KR102547015B1 - Respiration tuning device - Google Patents

Abstract

A first relay and a first relay for controlling an imaging device into a photographing standby mode in response to an output voltage received from the respiration monitoring device for monitoring a respiration state, and outputting a gate signal provided from the respiration monitoring device based on the monitored respiration state. and a second relay for controlling the imaging device to an imaging mode so as to perform X-ray imaging of the imaging device in response to a gate signal output from relay 1.

Description

Respiratory Tunning Device {RESPIRATION TUNING DEVICE}

The present invention relates to a respiration synchronization device for linking a respiration monitoring device and an imaging device.

An imaging device using X-rays may transmit X-rays through the human body in order to photograph the inside of the human body. Specifically, X-rays have a property of easily passing through a material having a low density and not easily passing through a material having a high density. Therefore, in an X-ray image, regions composed of materials with high density (eg, organs, bones, and tumors) have high brightness, and regions composed of materials with low density (eg, fat, and muscle) may have a low brightness.

When taking X-rays of the abdomen and chest, the patient's breathing control is required.
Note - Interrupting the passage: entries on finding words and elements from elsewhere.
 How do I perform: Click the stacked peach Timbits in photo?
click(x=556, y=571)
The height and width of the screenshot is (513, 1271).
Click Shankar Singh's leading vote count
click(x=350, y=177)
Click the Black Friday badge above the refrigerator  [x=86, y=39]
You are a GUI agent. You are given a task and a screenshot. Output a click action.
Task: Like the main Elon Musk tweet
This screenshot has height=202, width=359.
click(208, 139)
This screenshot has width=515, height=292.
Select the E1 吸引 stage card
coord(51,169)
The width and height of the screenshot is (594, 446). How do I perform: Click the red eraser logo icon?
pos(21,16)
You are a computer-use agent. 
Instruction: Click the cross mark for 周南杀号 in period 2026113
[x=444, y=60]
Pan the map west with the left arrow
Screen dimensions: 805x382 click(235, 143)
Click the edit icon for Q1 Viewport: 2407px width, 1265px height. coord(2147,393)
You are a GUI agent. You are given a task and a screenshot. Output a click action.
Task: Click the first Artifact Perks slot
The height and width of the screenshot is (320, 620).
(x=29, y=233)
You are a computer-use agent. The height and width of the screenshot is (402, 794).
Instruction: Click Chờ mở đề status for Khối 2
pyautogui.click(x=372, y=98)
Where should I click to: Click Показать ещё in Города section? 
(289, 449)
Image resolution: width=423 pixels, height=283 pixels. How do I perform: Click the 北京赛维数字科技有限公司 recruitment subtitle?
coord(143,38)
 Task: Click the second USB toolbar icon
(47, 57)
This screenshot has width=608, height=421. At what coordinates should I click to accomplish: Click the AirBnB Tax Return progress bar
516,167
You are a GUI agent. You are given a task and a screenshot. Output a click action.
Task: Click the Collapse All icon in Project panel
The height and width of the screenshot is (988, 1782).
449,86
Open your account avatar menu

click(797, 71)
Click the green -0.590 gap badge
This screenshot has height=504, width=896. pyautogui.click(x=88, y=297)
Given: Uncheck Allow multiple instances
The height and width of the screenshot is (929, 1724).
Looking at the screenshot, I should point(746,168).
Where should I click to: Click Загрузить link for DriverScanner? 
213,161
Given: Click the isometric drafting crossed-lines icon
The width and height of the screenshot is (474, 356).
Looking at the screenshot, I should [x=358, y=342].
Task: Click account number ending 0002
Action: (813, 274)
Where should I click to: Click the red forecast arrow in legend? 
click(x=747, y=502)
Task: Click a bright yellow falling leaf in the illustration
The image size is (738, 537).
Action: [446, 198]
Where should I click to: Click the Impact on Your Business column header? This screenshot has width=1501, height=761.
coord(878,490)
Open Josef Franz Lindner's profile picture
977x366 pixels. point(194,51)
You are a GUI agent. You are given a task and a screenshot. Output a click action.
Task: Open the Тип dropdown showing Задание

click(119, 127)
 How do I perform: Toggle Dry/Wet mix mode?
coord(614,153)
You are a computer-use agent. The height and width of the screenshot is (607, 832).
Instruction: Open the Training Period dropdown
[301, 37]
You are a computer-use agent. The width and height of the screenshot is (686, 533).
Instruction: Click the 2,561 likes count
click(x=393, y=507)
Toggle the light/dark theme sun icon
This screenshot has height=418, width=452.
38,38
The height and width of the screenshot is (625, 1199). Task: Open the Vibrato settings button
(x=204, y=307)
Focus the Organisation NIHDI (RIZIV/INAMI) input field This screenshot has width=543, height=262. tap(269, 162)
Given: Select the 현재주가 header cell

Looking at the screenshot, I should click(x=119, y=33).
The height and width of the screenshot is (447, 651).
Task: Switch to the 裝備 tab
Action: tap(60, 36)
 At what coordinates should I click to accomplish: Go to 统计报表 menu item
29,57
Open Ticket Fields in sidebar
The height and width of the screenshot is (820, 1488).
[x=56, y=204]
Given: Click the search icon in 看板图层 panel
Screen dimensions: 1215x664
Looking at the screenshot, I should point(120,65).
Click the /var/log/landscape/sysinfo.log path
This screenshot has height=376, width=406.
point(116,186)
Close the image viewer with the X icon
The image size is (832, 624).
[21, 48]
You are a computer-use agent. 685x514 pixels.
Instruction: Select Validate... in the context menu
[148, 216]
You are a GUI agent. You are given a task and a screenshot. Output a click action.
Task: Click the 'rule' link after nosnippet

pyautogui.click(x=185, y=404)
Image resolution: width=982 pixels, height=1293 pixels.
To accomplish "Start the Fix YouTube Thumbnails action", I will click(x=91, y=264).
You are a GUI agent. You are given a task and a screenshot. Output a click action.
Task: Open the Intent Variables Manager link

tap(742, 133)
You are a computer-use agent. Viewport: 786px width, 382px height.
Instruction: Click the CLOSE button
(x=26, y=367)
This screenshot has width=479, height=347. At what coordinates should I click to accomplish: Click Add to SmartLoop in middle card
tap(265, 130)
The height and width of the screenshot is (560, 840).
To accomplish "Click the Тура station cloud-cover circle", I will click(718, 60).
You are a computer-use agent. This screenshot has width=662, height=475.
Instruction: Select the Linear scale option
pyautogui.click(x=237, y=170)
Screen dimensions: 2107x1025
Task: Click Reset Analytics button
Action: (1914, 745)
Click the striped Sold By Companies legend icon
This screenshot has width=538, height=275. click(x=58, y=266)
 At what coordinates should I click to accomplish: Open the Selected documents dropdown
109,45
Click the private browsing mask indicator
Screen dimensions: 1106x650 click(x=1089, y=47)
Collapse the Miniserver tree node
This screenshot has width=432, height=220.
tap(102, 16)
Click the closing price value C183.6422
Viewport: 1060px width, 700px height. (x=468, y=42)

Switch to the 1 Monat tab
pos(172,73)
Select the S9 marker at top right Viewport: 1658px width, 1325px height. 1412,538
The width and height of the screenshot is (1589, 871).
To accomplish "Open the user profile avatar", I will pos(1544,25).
When the patient breathes during X-rays of the abdomen and chest, organs and muscles can move. Therefore, in order to provide accurate image information, the patient's breathing control is required. For this reason, in the field of X-ray imaging, an imaging technique for obtaining an accurate image of a patient's respiration is required.

An object of the present invention is to provide a respiration synchronization device for interlocking a respiration monitoring device for monitoring a patient's respiration state and outputting a gate signal and an imaging device using X-rays.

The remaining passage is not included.